The administrator of Elpida Memory Inc. has postponed the deadline for the second round of bidding to select the failed Japanese chipmaker’s rehabilitation sponsor to May 4 from Friday, as initially scheduled, sources said.
By extending the bidding period by one week, the administrator seems to have urged three camps of prospective sponsors to present more detailed rehabilitation plans, the sources said.
The three are major U.S. chipmaker Micron Technology Inc., South Korea’s SK Hynix Inc. and an alliance of U.S. and Chinese investment funds.
The administrator plans to pick a party as early as the second week of May and give it preferential negotiating rights.
After a sponsor is selected, the administrator hopes to enter into debt-reduction negotiations with Elpida’s creditor banks.
Elpida, the only manufacturer of dynamic random access memory chips in Japan, filed for court protection from creditors under the corporate rehabilitation law in late February, leaving liabilities totaling ¥448 billion, the largest for a failed Japanese manufacturer.
The administrator carried out the first round of bidding at the end of March and narrowed down sponsor candidates to the three.
Though the three parties pledged assistance of ¥100 billion to ¥150 billion each in the first round of bidding, they have tightened some of their terms for accepting the sponsorship, the sources said.

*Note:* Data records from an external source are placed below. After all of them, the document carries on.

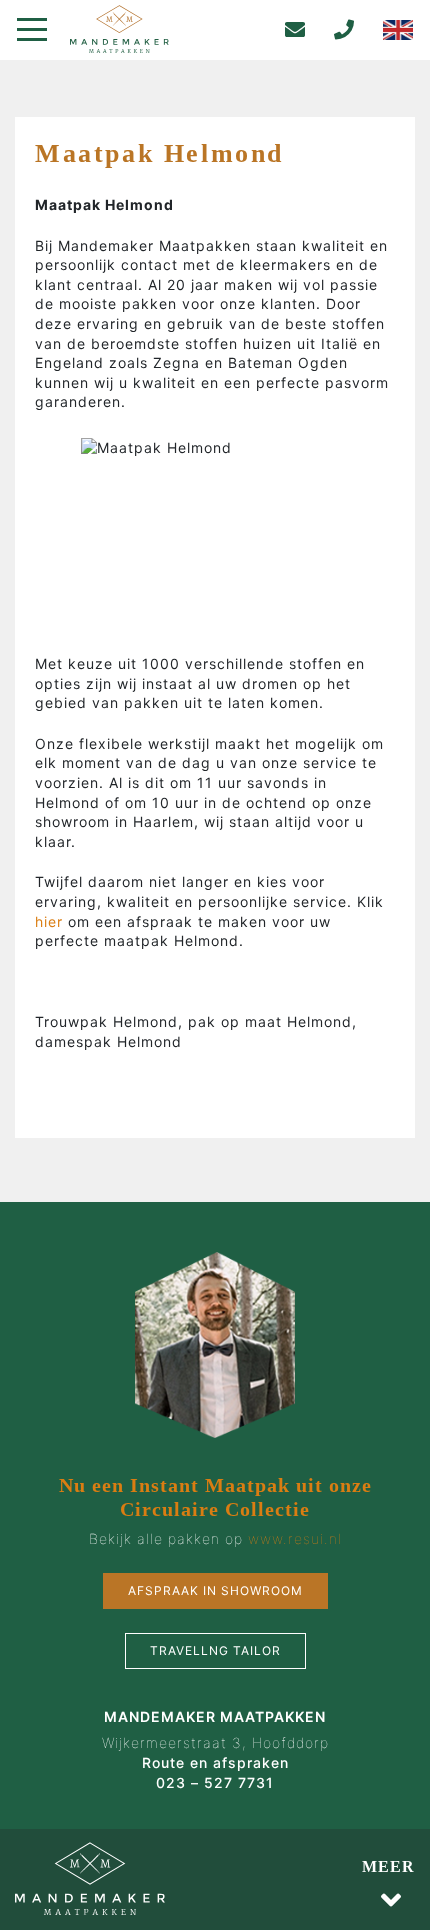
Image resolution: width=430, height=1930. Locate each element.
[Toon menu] (40, 30)
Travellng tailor (215, 1650)
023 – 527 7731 (215, 1782)
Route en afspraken (215, 1762)
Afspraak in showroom (215, 1590)
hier (51, 921)
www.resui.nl (295, 1538)
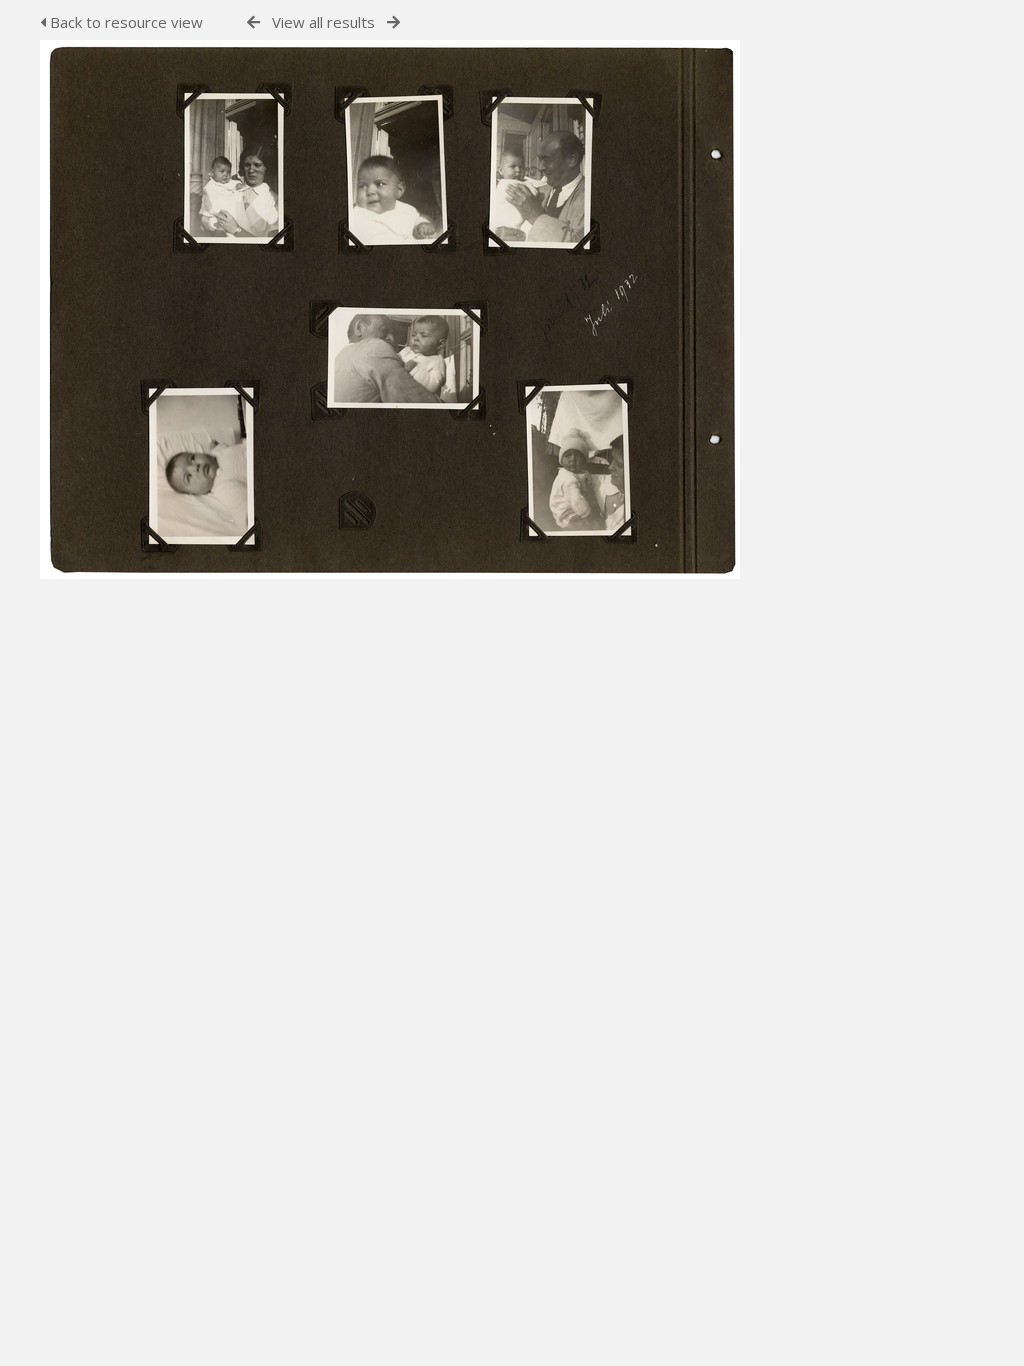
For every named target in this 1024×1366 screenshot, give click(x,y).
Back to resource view (124, 22)
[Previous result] (253, 22)
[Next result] (393, 22)
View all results (323, 22)
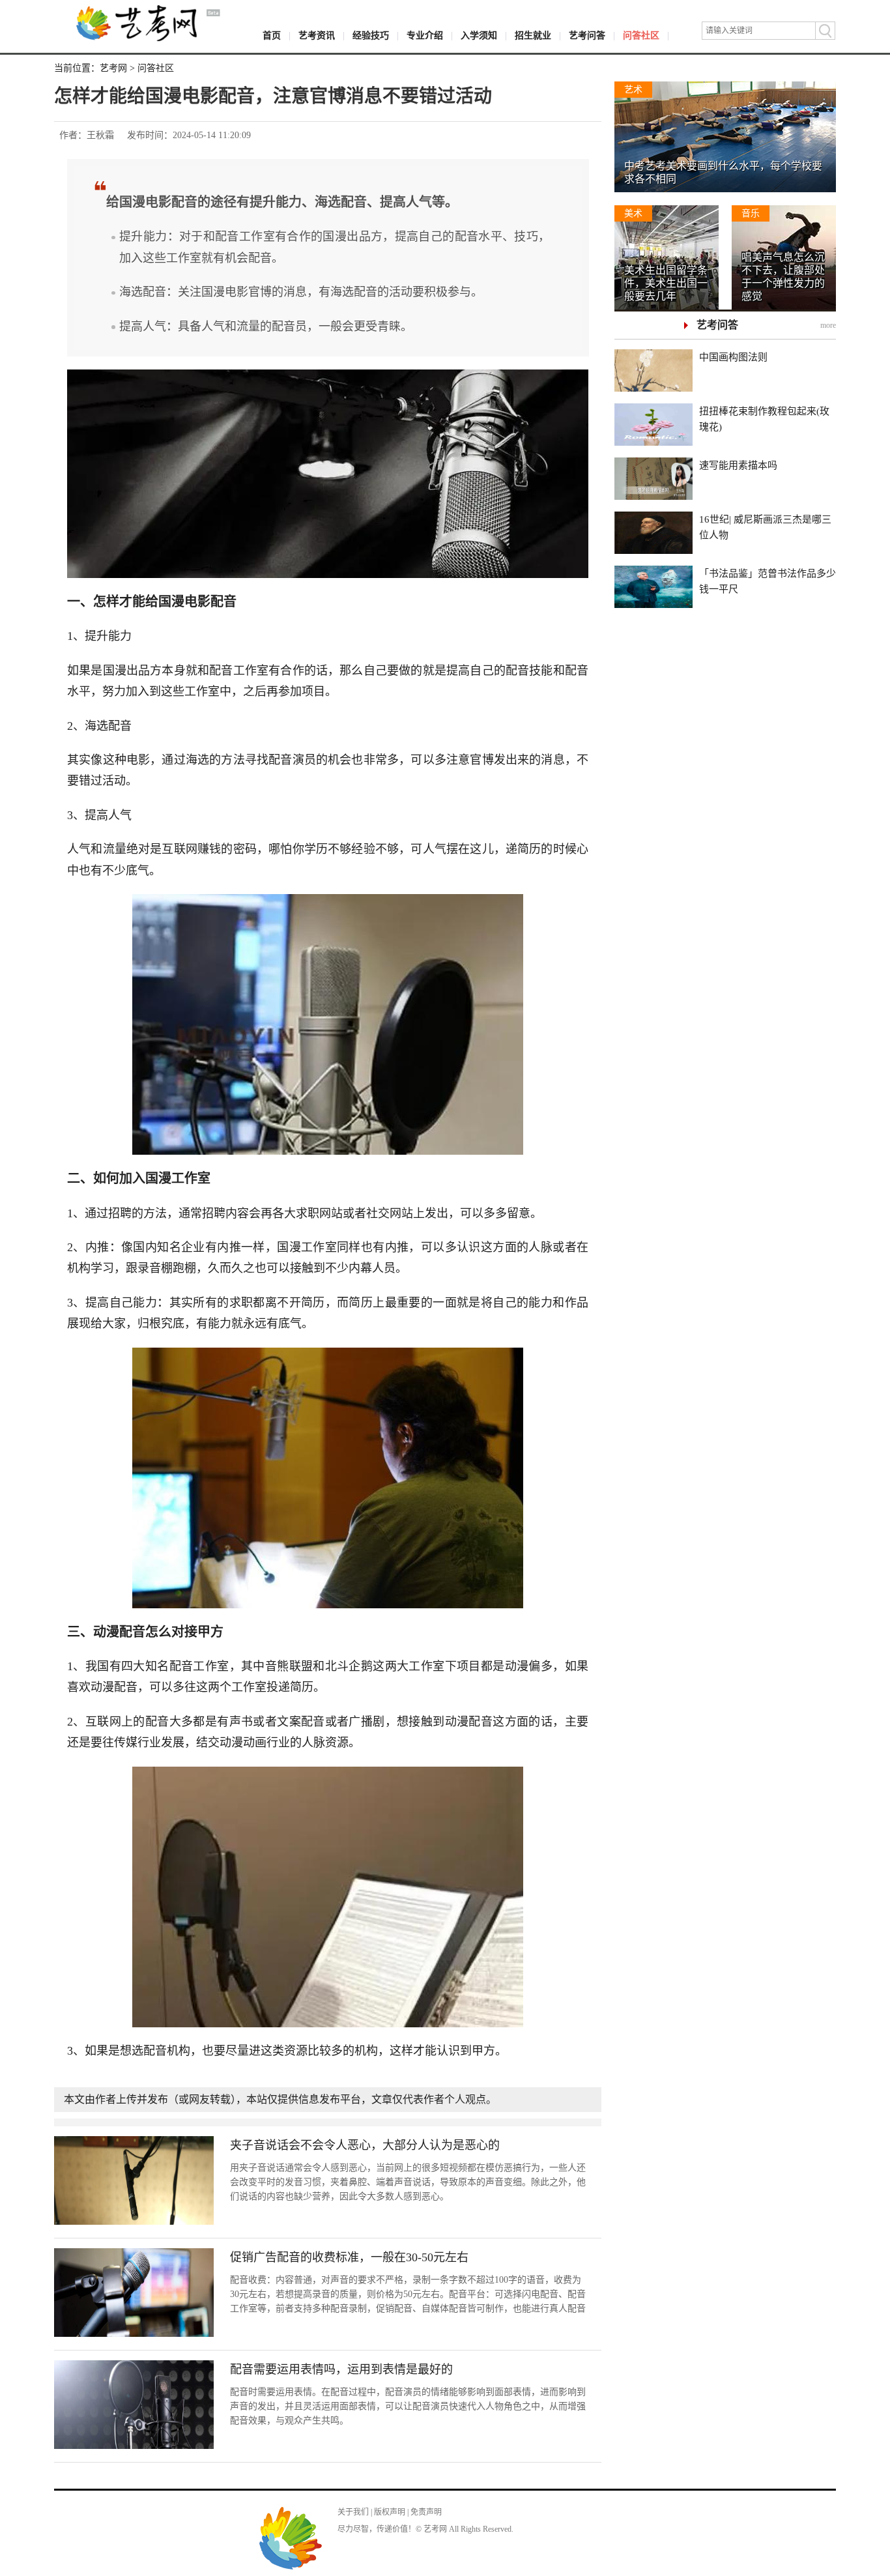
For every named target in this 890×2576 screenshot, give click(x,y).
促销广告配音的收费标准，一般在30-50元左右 (349, 2257)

Elpida’s bankruptcy is fueling concern the company could be a burden to an acquirer, with shares of SK Hynix and Micron declining on takeover speculation.
Stock prices of DRAM producers Hynix, Micron and Samsung Electronics Co. have shown significant differences since Feb. 27, when Elpida’s filing sparked speculation the industry might lose 12 percent of its capacity.
The three rivals all rallied in the first few days, then differences emerged. Hynix has plunged 11 percent starting from March 30, after saying it submitted an acquisition bid. Micron declined 21 percent in New York trading through Monday.
By comparison, Samsung has gained 0.2 percent since Hynix’s plan was revealed and about 9.6 percent since the initial bankruptcy filing.